Good Morning It's great to be back from Mexico although I will miss the weather.
Have you ever been around someone who talks so much about God that it makes things feel awkward?
"I felt God saying...", "God was telling me to...", "God is planning on doing...", and my
favorite; "I think God is telling you to..."
This got me thinking about how odd this seems in the ears of many modern people. I realized that there is no fundamental difference in the experiences of people, only the way in which they interpret things. It is a function of how one's world view orients information.
Information is all around us. It is accessed everywhere and in every person. You could say it's
omnipresent.
You see, the experience of the unbeliever or the sceptic is to simply evaluate information as helpful or not helpful to their life.

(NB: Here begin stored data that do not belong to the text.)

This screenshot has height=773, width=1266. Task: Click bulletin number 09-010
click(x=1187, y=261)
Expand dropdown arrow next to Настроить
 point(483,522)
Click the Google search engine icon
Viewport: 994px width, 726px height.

It is precisely the same for the believer. The only difference is believers accredit the source of information to God. They interpret things as personally relevant rather than random. That has a big impact on well-being.
Thus before anything can be
considered revelation, it is always first information.

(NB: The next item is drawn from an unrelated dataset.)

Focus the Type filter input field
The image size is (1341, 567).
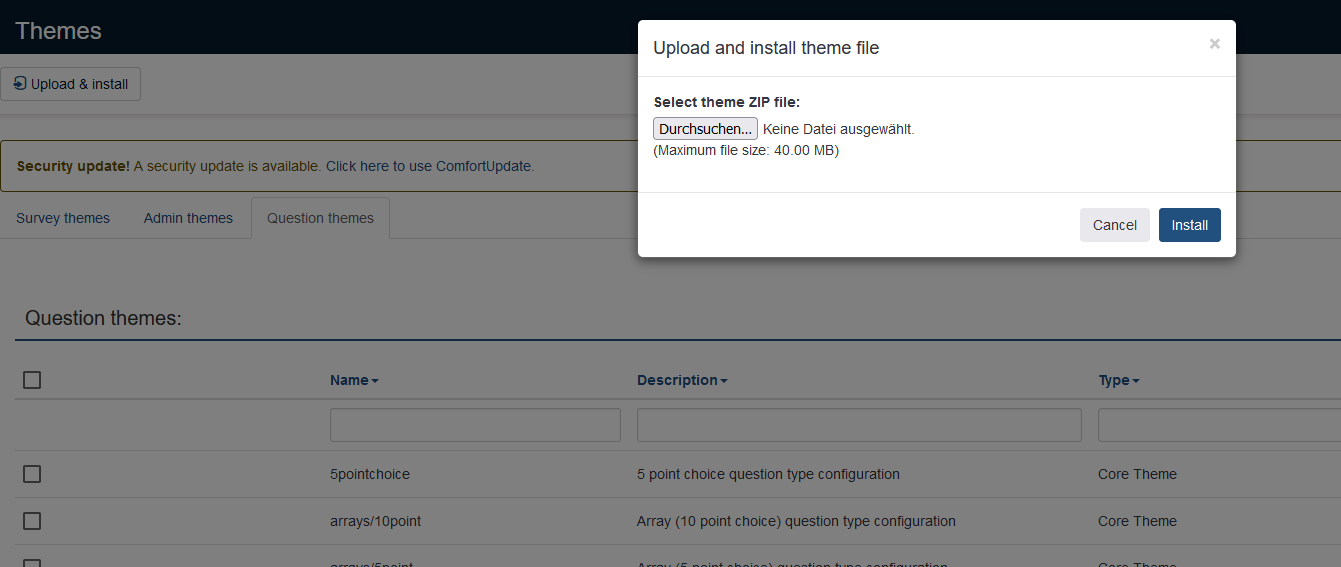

So each of us is faced with a choice.
- Is information that we deem valuable to our life coming to us in a random way? Or
- Are we intensionally going after it knowing that it will benefit us?

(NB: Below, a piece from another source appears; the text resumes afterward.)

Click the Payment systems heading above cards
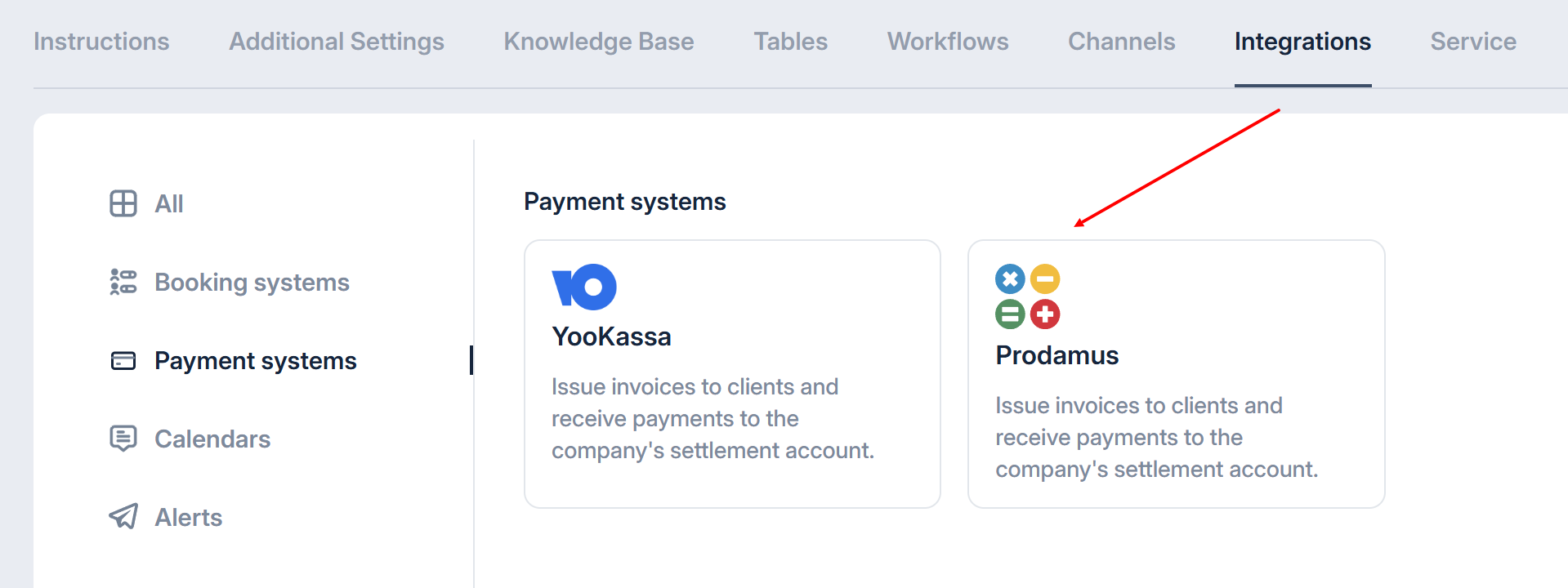(x=624, y=202)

The answer may be both, but if you had a bias
toward #2 then you are a person of faith. (Didn't see that coming did you?) Yes, it requires faith to realize we lack information and to seek it out. We are trusting some source (be it Google, experts, the bible or friends) to teach us what we don't know.
Now that you have this information, try going through your day of discovery and asking this question:
Is it possible that what I learn each day is coming from a benevolence
that knows me personally?
If you answer no: Then you have faith in randomness. If yes, then you have faith in God.
The byproduct of the former is self-dependence which can lead to pride, the latter is gratitude which can lead to humility.